Task details: Carry on the bug report about grep returning incorrect results under UTF-8 locales, starting right after its final sentence.

Reading passage:
Red Hat Bugzilla – Bug 122586
grep returns incorrect results when UTF8 charactersets are used.
Last modified: 2007-11-30 17:07:01 EST
Description of problem:
The grep command returns incorrect results when a utf character set is
used, but functions correctly when LANG=C, LANG=en_US, and LANG=en_GB.
Version-Release number of selected component (if applicable):
This has been reporducilbe consistantly, across multiple machines.
Steps to Reproduce
1. wget http://www.jacobwilkins.com/grep.txt
2. export LANG=en_US.UTF-8
3. grep '[A-Z][a-z][a-z][a-z][a-z], [A-Z]' grep.txt
This will return 26 lines, some of which clearly do not match the regex.
4. export LANG=C
5. grep '[A-Z][a-z][a-z][a-z][a-z], [A-Z]' grep.txt
This returns the correct 8 matching lines.
I think you mean to use '[[:upper:]]' and '[[:lower:]]'. [A-Z] is not
a case-sensitive class in anything but the C locale.

Records from a dataset:

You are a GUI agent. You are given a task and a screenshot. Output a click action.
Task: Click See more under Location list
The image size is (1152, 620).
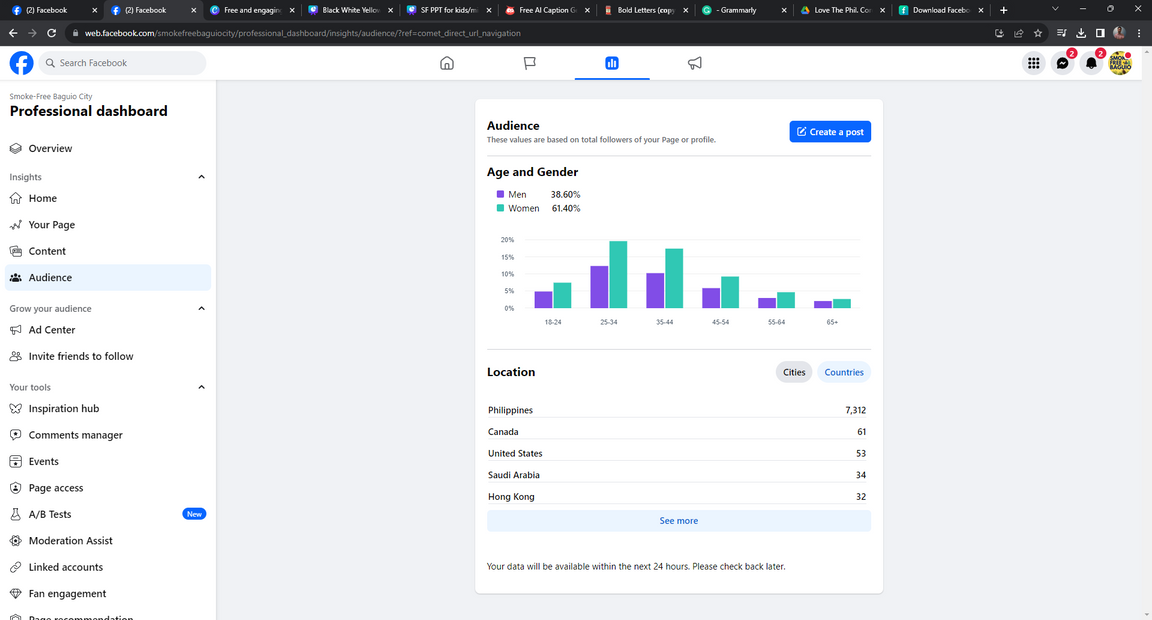click(678, 521)
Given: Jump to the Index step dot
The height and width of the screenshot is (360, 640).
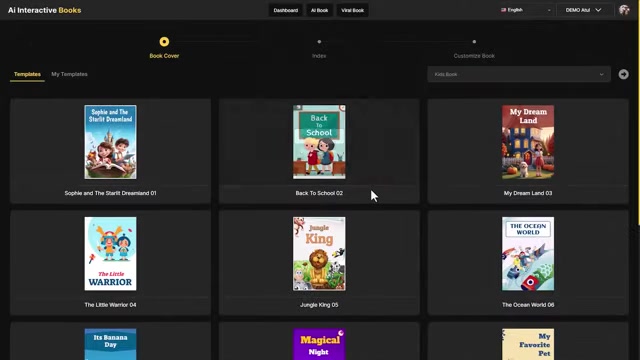Looking at the screenshot, I should pyautogui.click(x=319, y=42).
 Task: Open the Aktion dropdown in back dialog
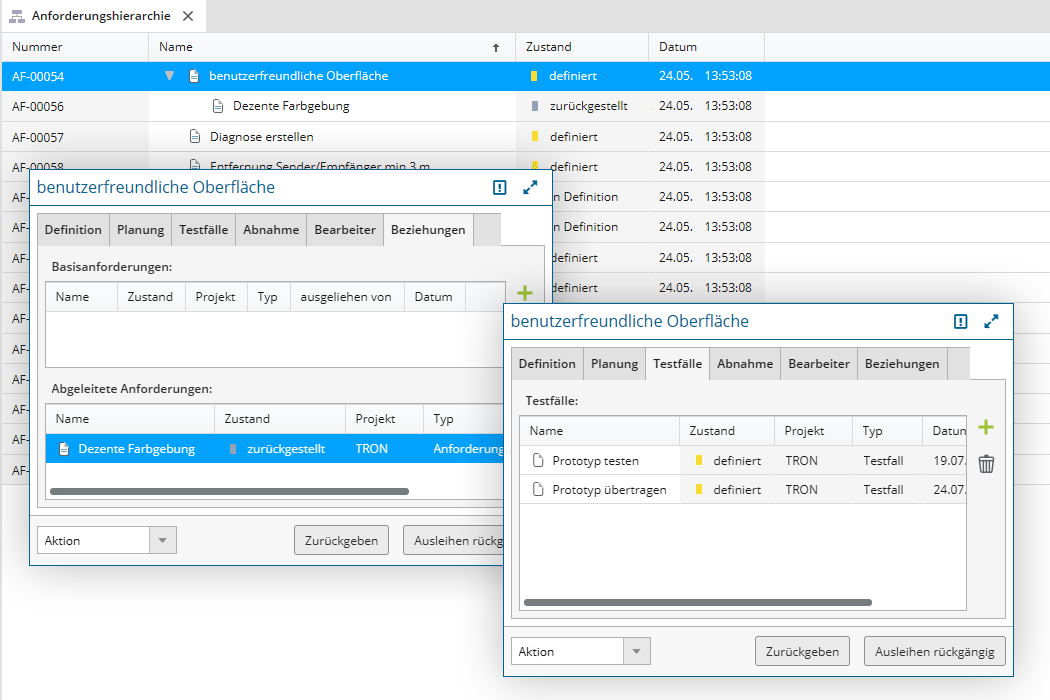[162, 540]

Result for this exercise:
[A-Z] is a range of characters between 'A' and 'Z' inclusive. Even in
UTF-8 encoding, this still includes only capital letters. So how is
that not case sensitive?
It's not to do with the encoding, but the locale. Really,
'[[:upper:]]' is what you want to use -- that's what it's for.
See bug #76328 for a full discussion of why this is so.
For the record, however, Miroslav is wrong, at least in one respect.
RHEL offers 4 en_US locales: en_US, en_US.iso88591, en_US.iso885915,
and en_US.utf8. Of these four, only the "en_US.utf8" locale exhibits
the incorrect behavior. So his claim that "en_US" would behave the
same way is false.
BTW, when I said "incorrect," I meant "unexpected but apparently
POSIXly correct." :-)